Entah kenapa lagi malas ambil foto gunung yang sembunyi di balik kabut. Udah ditinggal ngopi saja hehehe. Memaksa untuk melukis gunung yang gak jelas, hasilnya amburadul. Mungkin beberapa hari terakhir intens pegang solder, jadi kacau balau saat pegang kuas. Mungkin juga pikiran lagi melayang-layang gak jelas. Seperti ini tulisan yang gak jelas juga 🙂
Meski gak jelas, udah ketik saja mau nulis apa. Paling gak saat itu ketemu sama masyarakat Tengger. Yach bertepatan sama Hari Sumpah Pemuda, ada acara unjuk seni para seniman lukis. Mereka datang dari mana-mana. Karena pakai pakaian adat, ini jadi kejadian yang menghibur.
Mereka ikut serta acara resmi pakai pakaian adat. Sedang saya pakai celana pendek sama kaos saja hehehe. Itu juga pakaian adat buat kluyuran . Meski diri ini pakai pakaian sekenanya saja, tapi mata ini menikmati keindahan pakaian yang dipakai. Kata orang bijak, pakaian jelek gak bisa nutupi hati yang baik. Begitu juga pakaian yang indah, gak bisa nutupi hati yang busuk. Yach itu buat yang bisa melihat dengan indera ke-7 hehehe.
Apa yang saya lihat dari pakaian? Yach hanya menikmati saja. Kalaupun bagus, juga dinikmati saja, gak bisa diomongkan atau didefinisikan. Mungkin ini seperti melihat lukisan yang bagus (nurut saya), yach ada rasa gimana gitu.
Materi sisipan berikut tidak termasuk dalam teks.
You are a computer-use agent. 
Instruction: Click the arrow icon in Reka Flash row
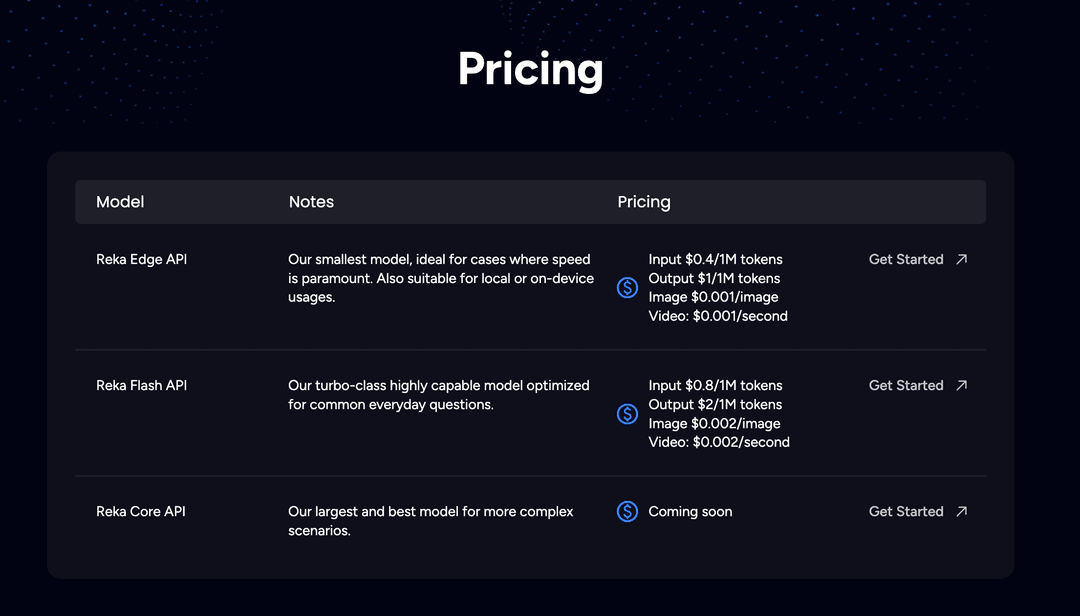pos(962,385)
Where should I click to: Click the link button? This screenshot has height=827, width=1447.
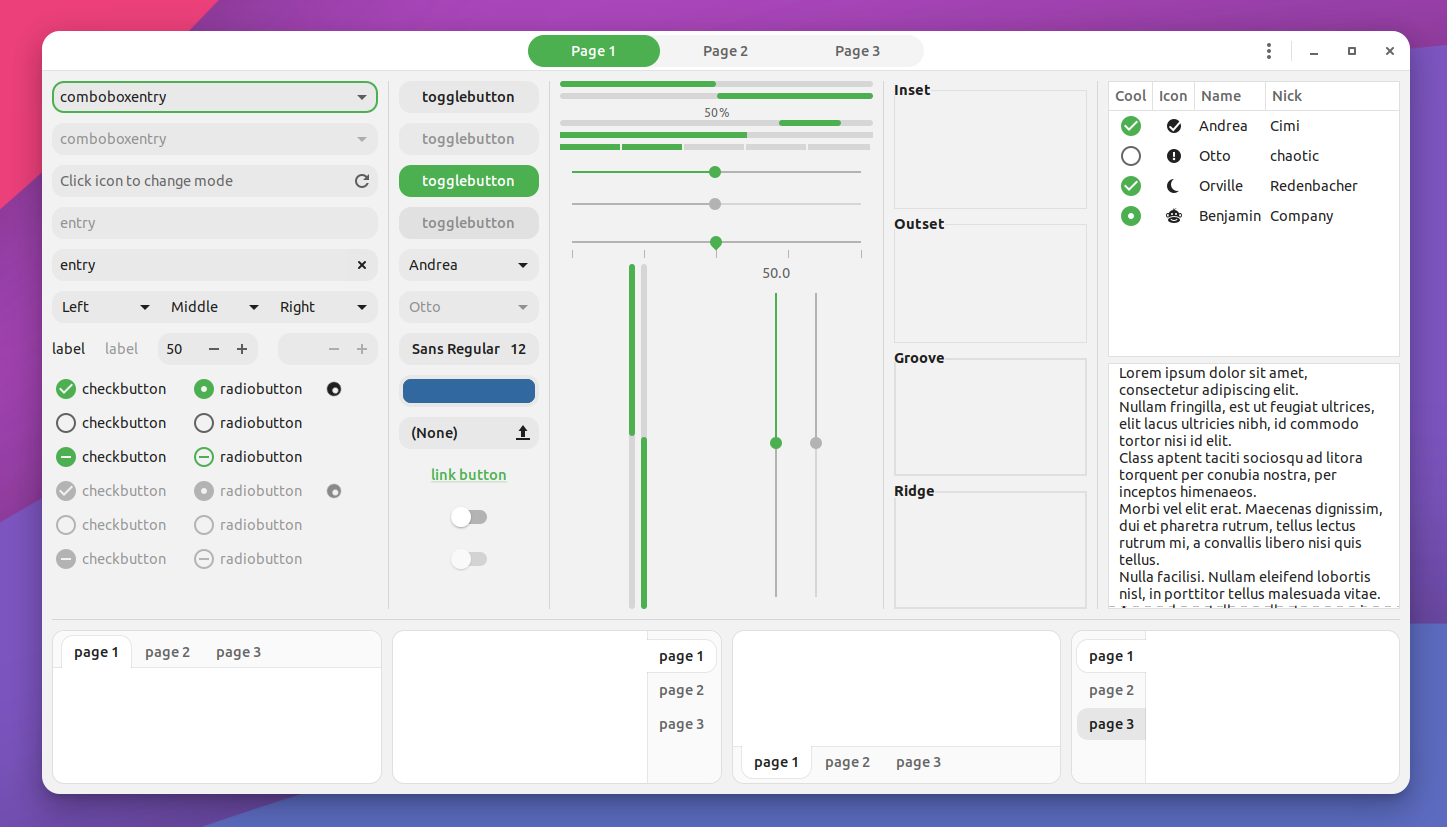(x=468, y=474)
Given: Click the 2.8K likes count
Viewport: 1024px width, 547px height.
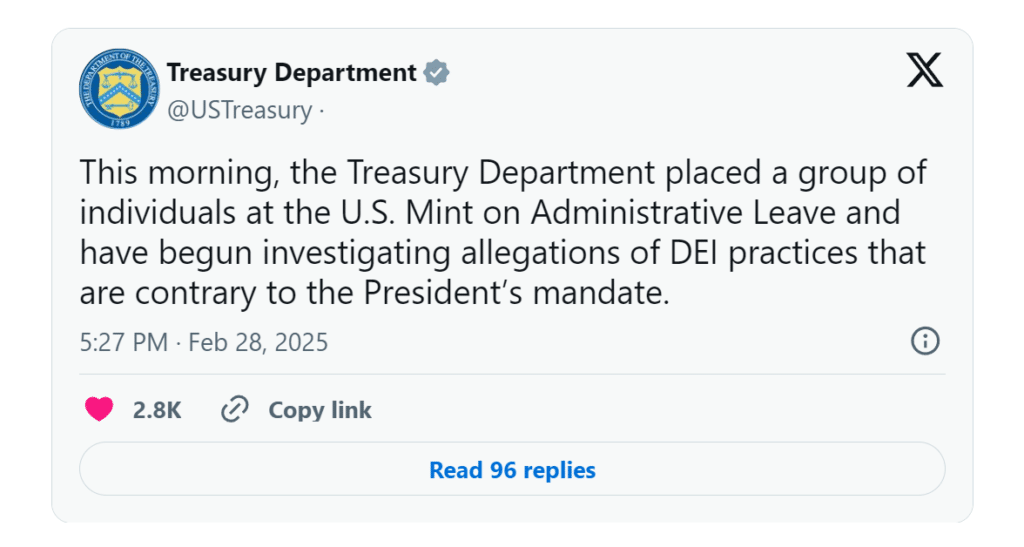Looking at the screenshot, I should 157,410.
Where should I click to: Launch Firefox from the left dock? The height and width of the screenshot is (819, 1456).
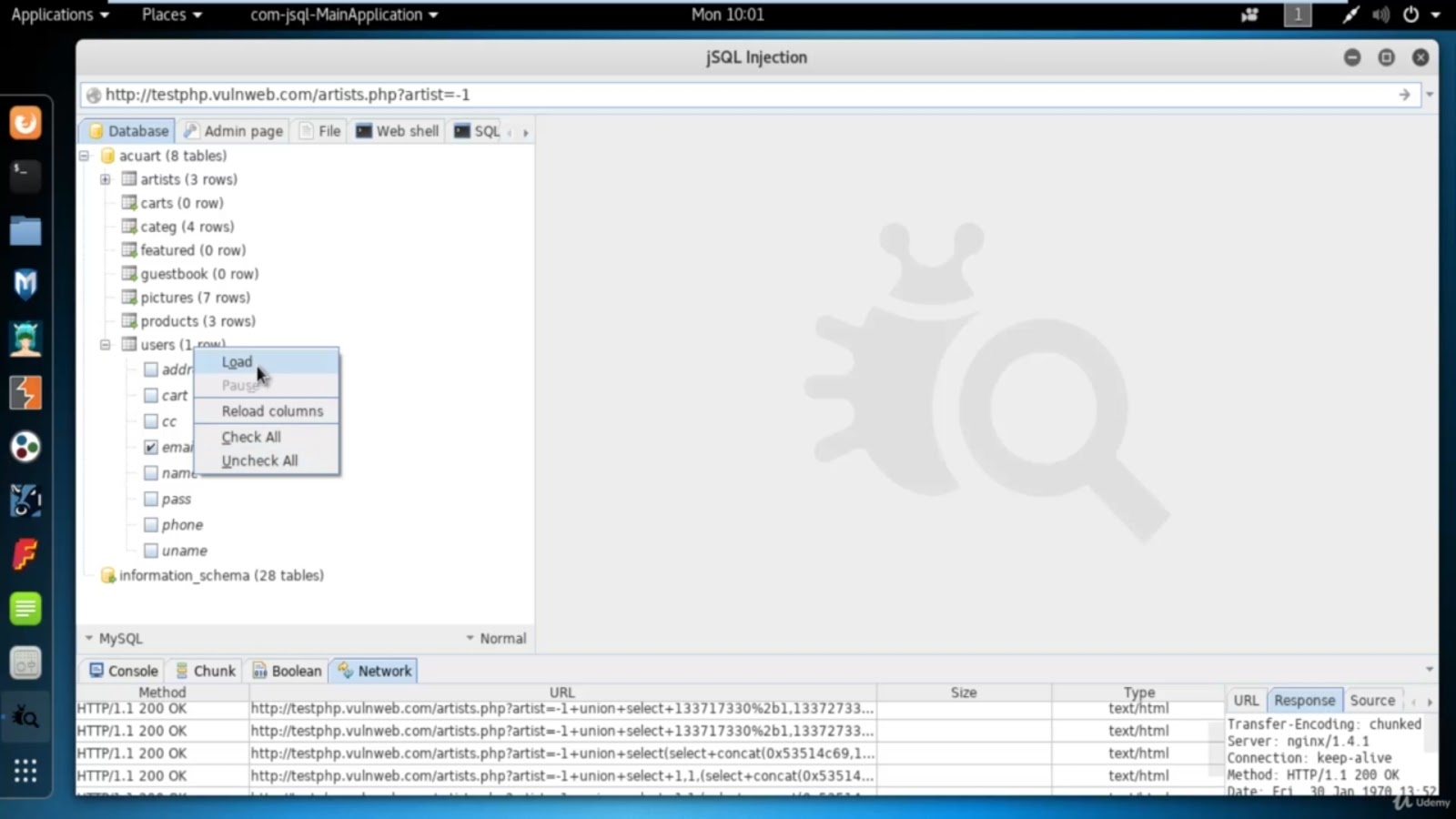point(25,121)
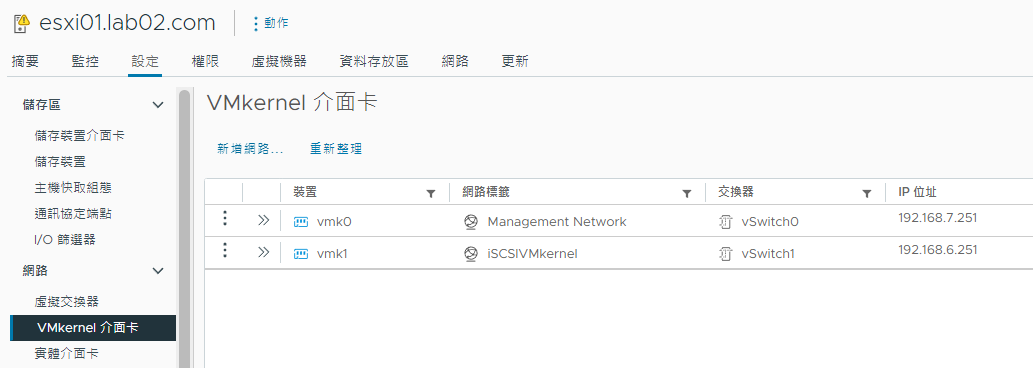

Kalau dipaksa buat diterjemahkan jadi kata ya jadi kata yang formal.
Aslinya cuek sekali soal pakaian, tapi inilah karmanya : Apakah pemancar sama Antena match dengan nilai Standing Wave Ratio 1:1.1 ? Maksudnya apakah pakaian sama orang yang makai itu beresonansi biasanya bisa dirasakan dari radius mata memandang hehehe.
Tentu ini rasa yang subyektif sekali dan sering saya abaikan. Kenapa mesti urus pakaian punya orang? Itu hak mereka mau pakai model gimana. Biar beda-beda supaya bikin hidup ini tidak membosankan.